In vitro and in vivo characteristics of gentamicin‐supplemented polyvinylidenfluoride mesh materials

Abstract

To reduce infection rates after mesh implantation antibiotic-coated meshes were designed. The aim of the study was to analyze biocompatibility and in vitro efficiency of a modified gentamicin-supplemented polyvinylidenfluoride mesh. Twenty rats were randomized to two groups (PVDF group and Genta group). Mesh material was implanted subcutaneously. Blood samples were taken to determine the gentamicin serum concentration. Seven and 90 days after mesh implantation, animals were euthanized. The inflammatory tissue response was characterized by analyzing the foreign body granuloma. Cellular immune response was analyzed by immunohistochemical investigations. The collagen type I/III ratio was estimated by crosspolarization microscopy. In vitro agar diffusion test, suspension test, and gentamicin release were characterized.

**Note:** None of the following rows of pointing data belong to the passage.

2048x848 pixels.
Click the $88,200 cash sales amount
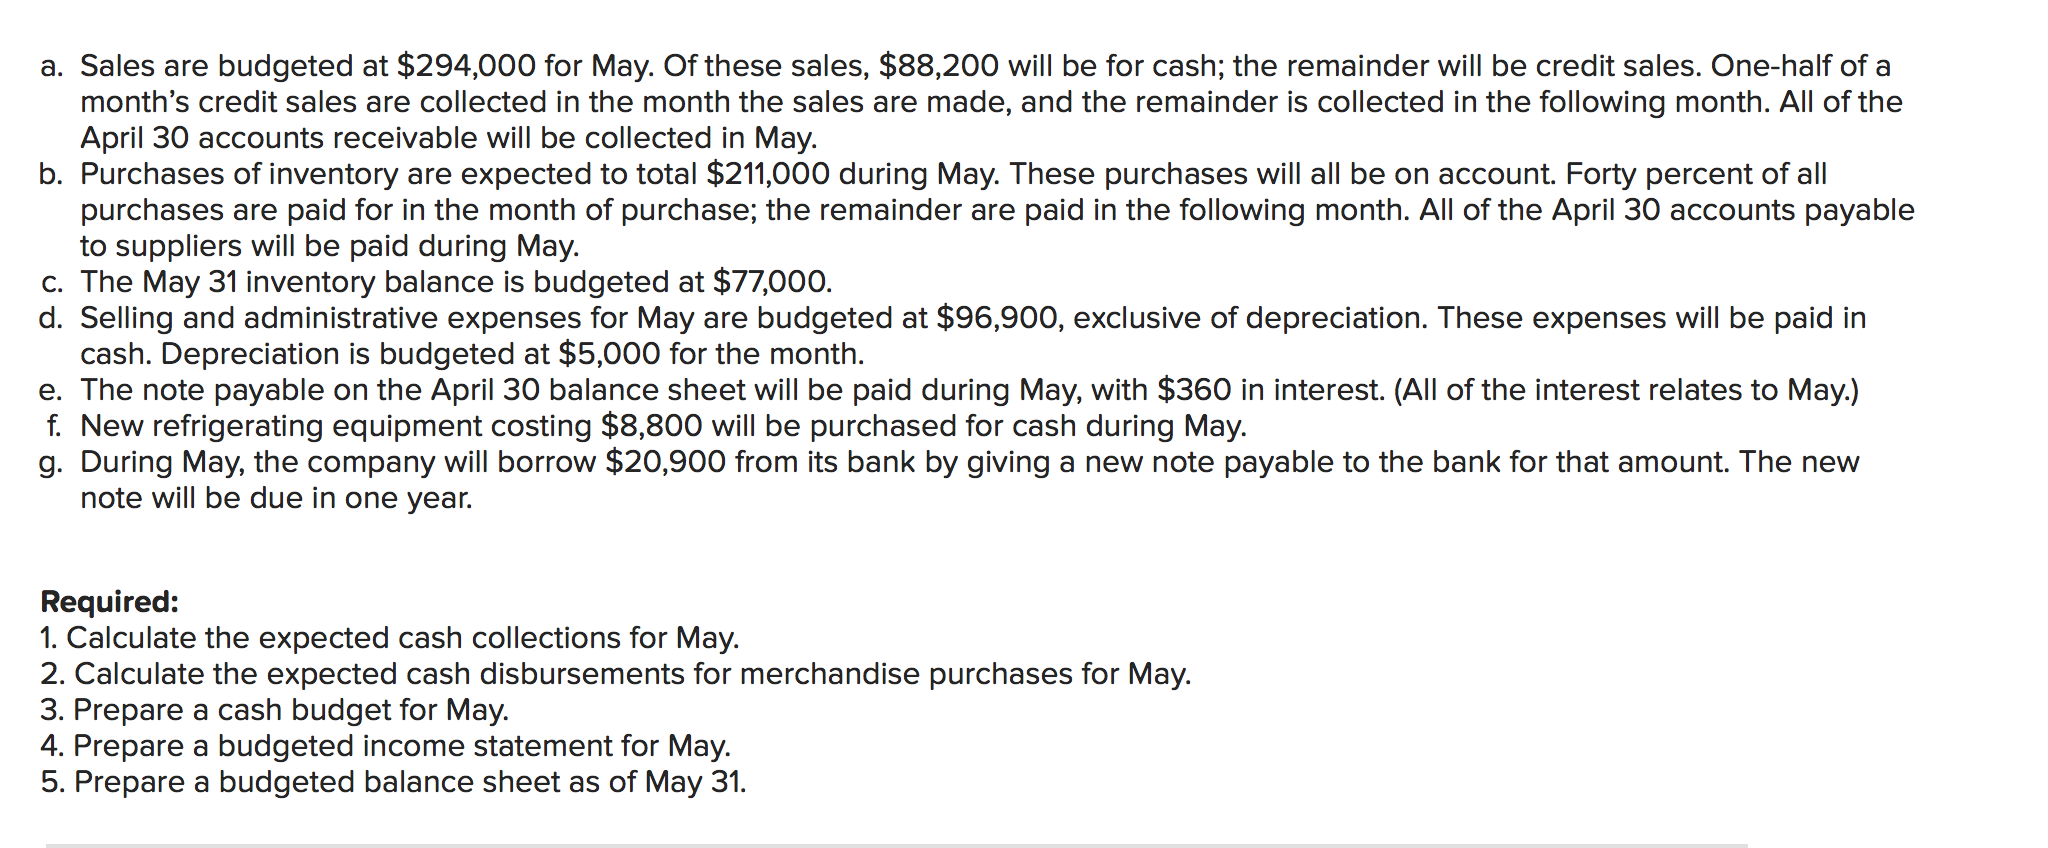click(x=939, y=66)
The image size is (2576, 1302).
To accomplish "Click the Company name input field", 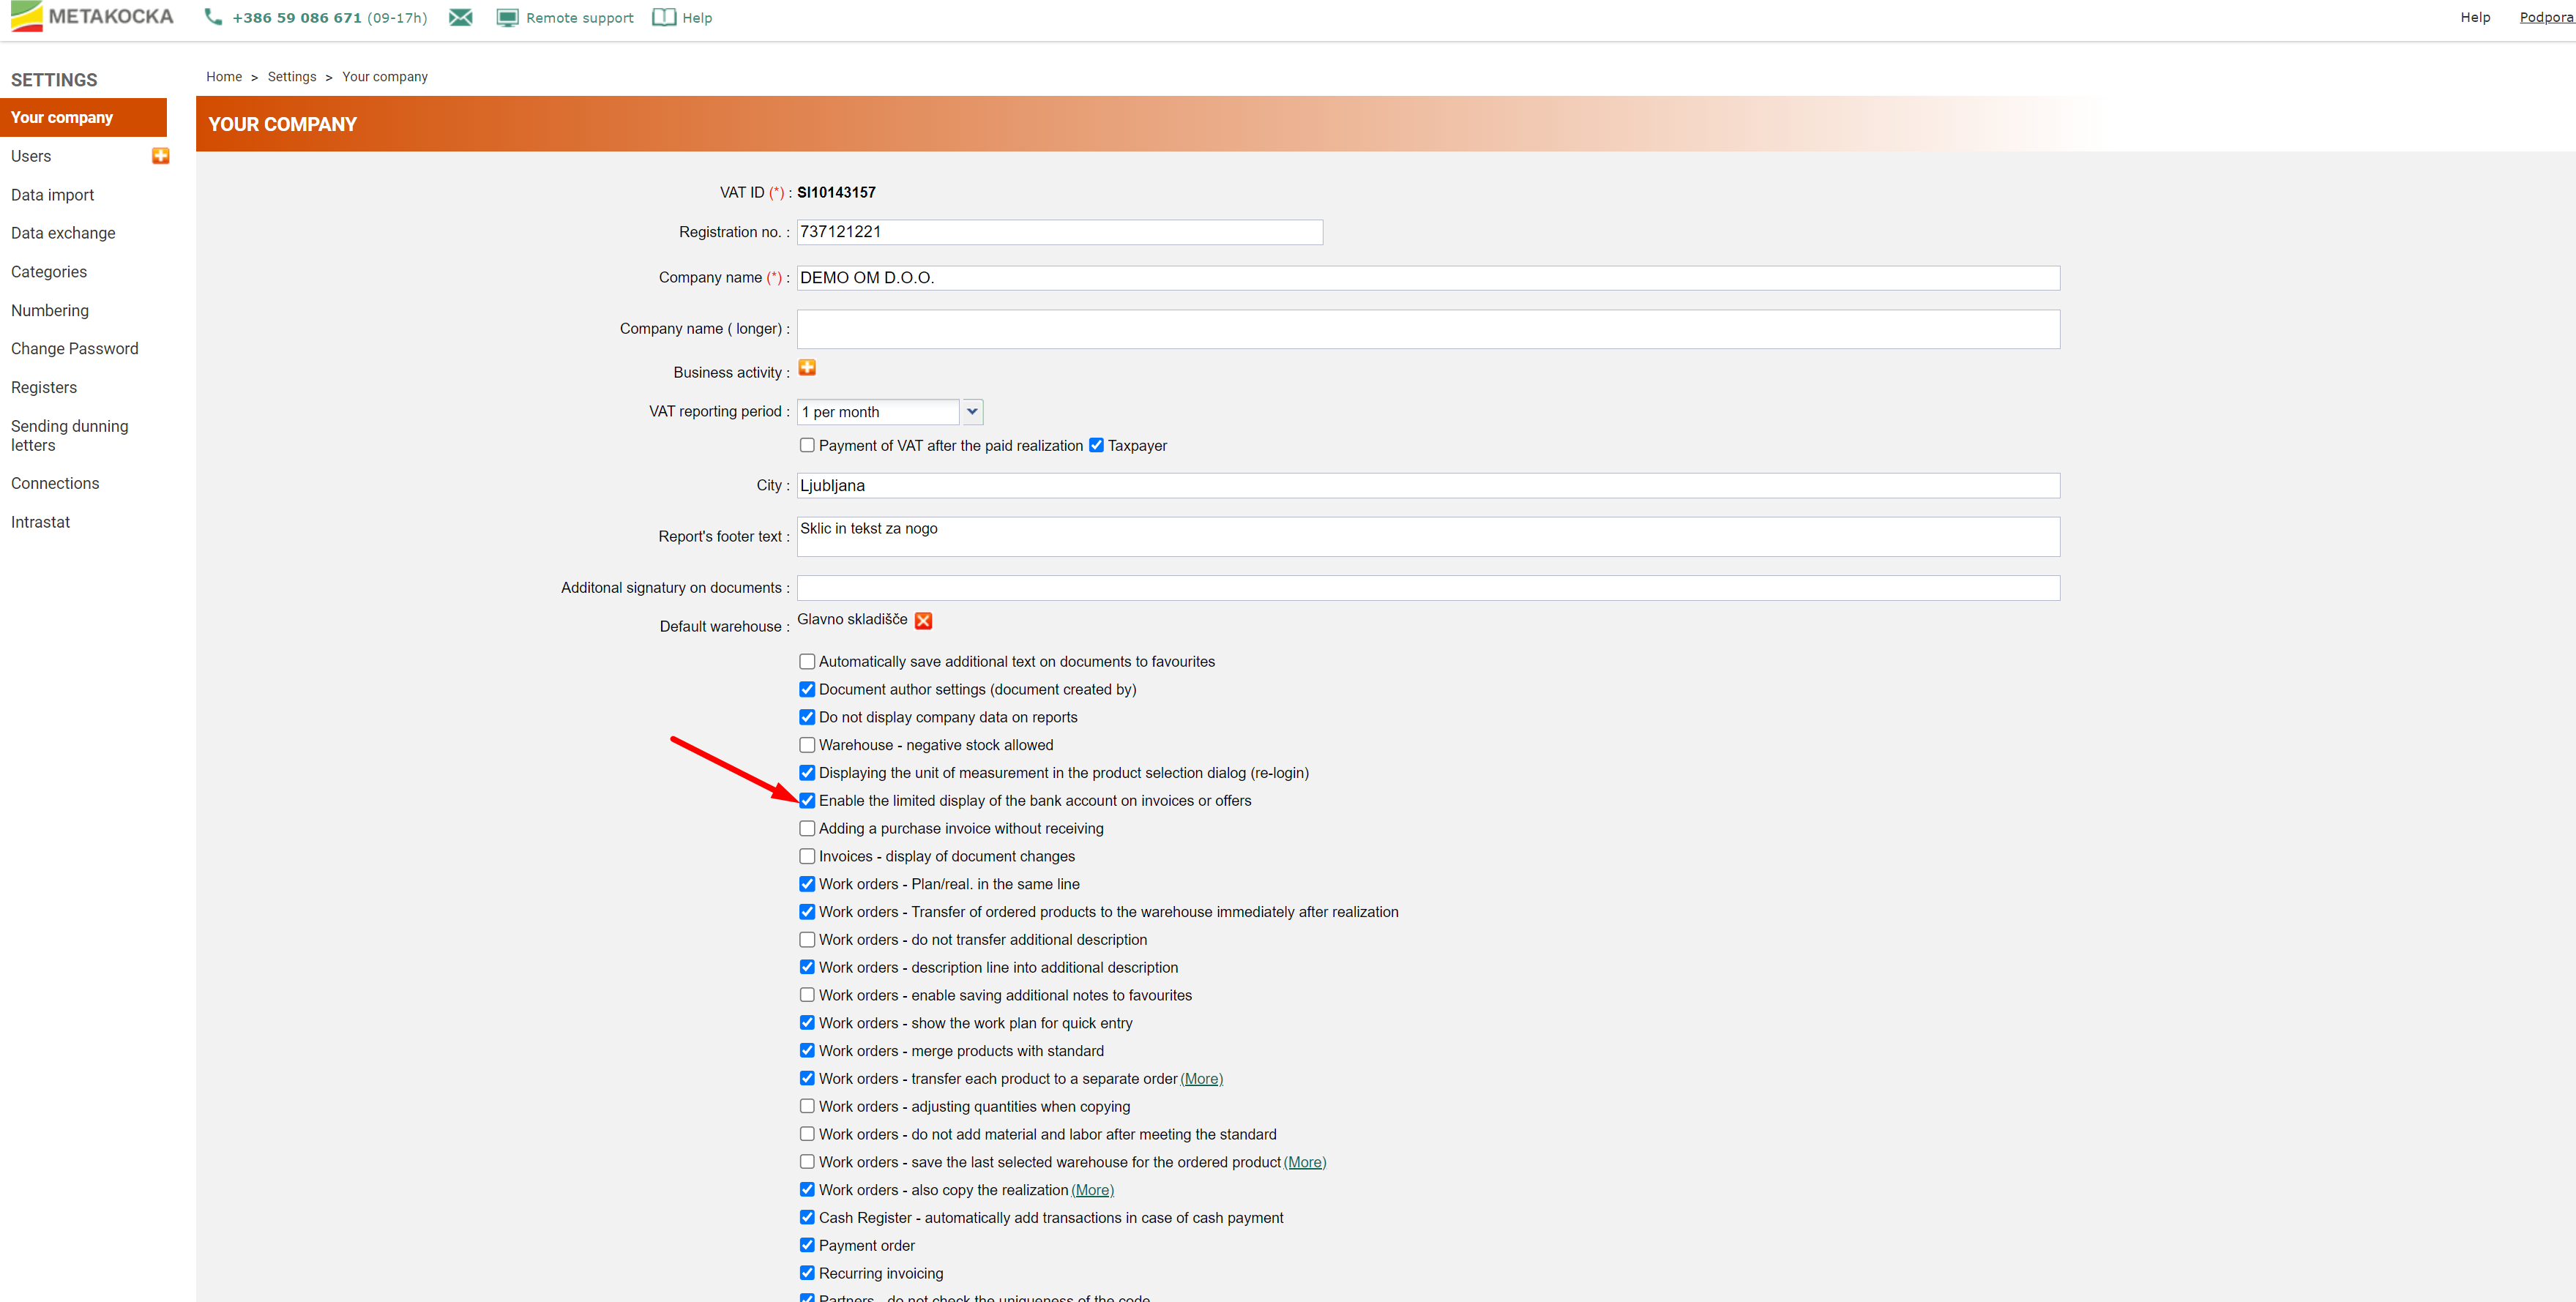I will coord(1427,278).
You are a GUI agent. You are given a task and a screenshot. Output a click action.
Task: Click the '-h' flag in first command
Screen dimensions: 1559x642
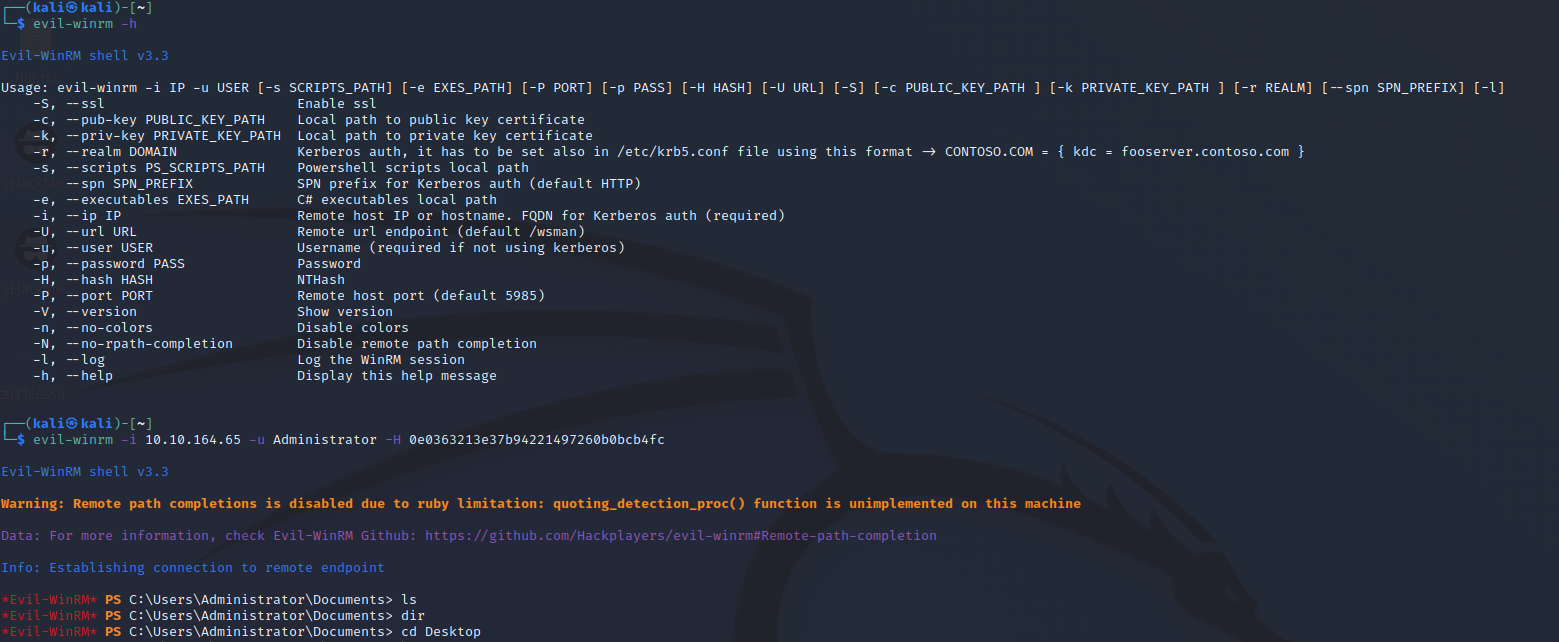[x=128, y=23]
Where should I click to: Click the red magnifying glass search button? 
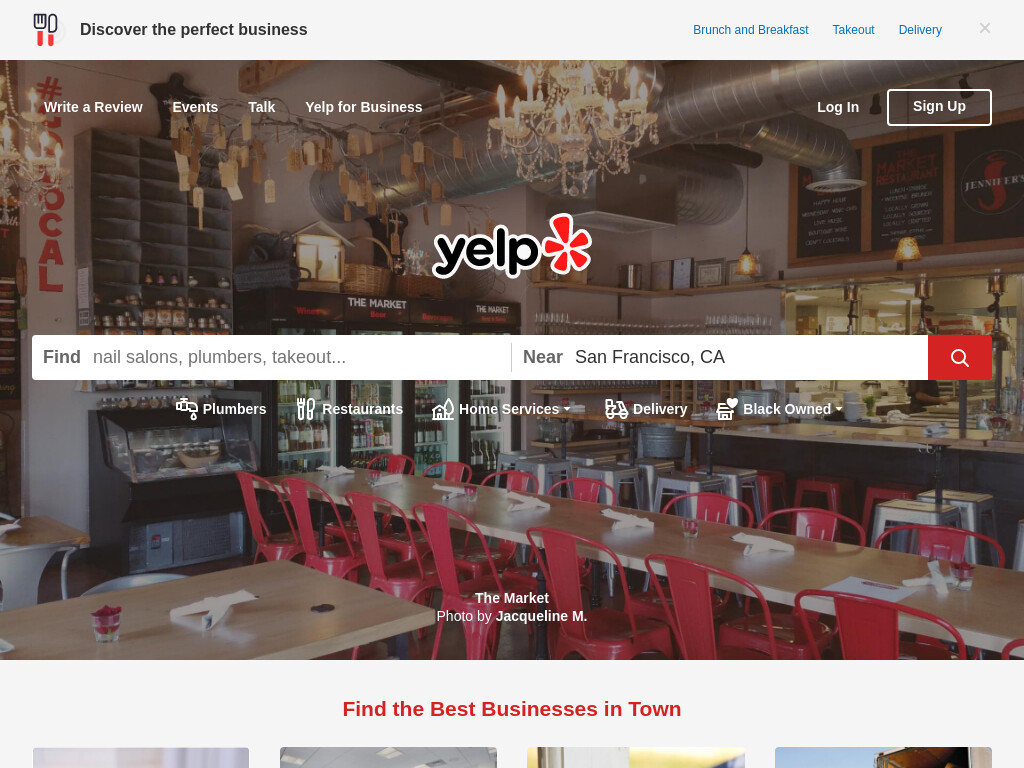(x=959, y=357)
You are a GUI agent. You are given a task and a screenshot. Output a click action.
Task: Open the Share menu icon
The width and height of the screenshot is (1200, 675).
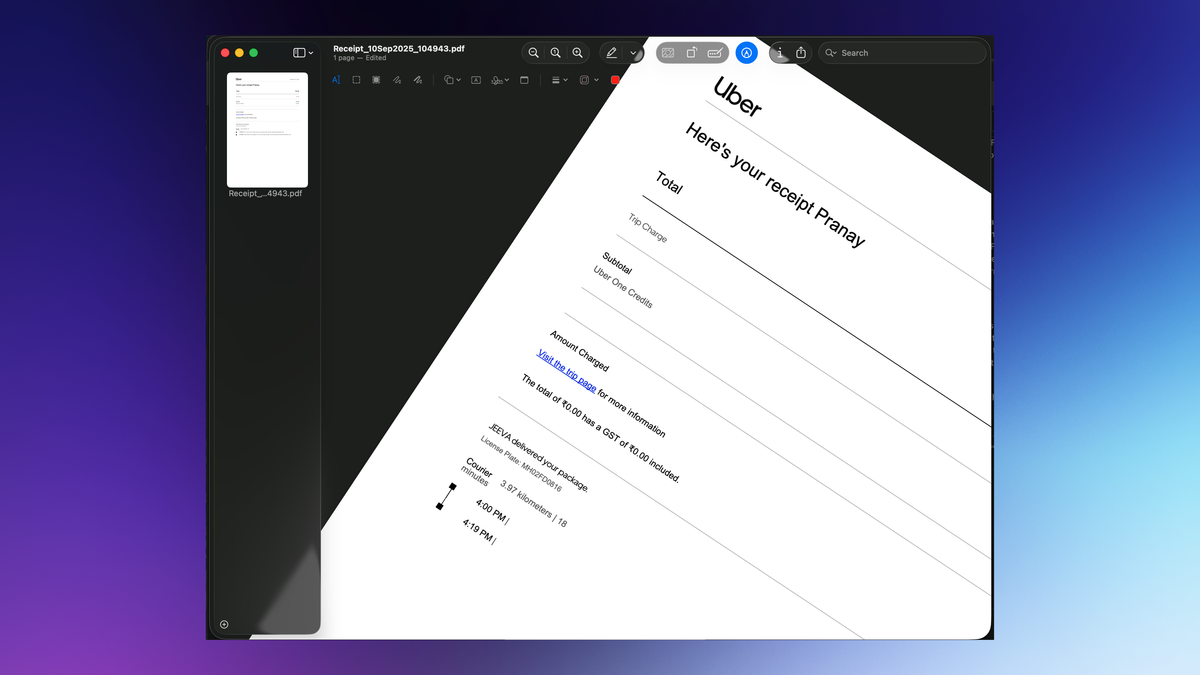tap(801, 53)
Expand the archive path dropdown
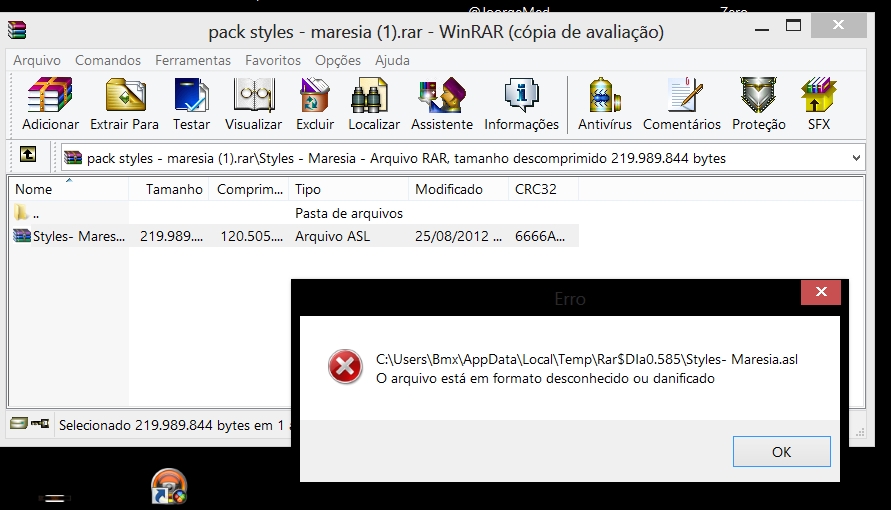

Agar diffusion and suspension test showed efficient antibiotic effects of the mesh in vitro. Serum concentrations of gentamicin showed a peak value 1 h postoperatively with a decline within the next day. The total size of the granuloma was significantly smaller in the Genta group compared to the PVDF group at both points of time. Except of a short period of increased expression of CD68 in the Genta group after 7 days, no further difference was found analyzing cellular immune response. The collagen type I/III ratio was widely constant analyzing the two mesh types without significant differences comparing both mesh materials. A significantly decreased foreign body granuloma formation compared to the pure PVDF mesh group was found. In vitro analysis showed efficient antibiotic effects of the Gentamicin supplementation compared to the pure PVDF mesh.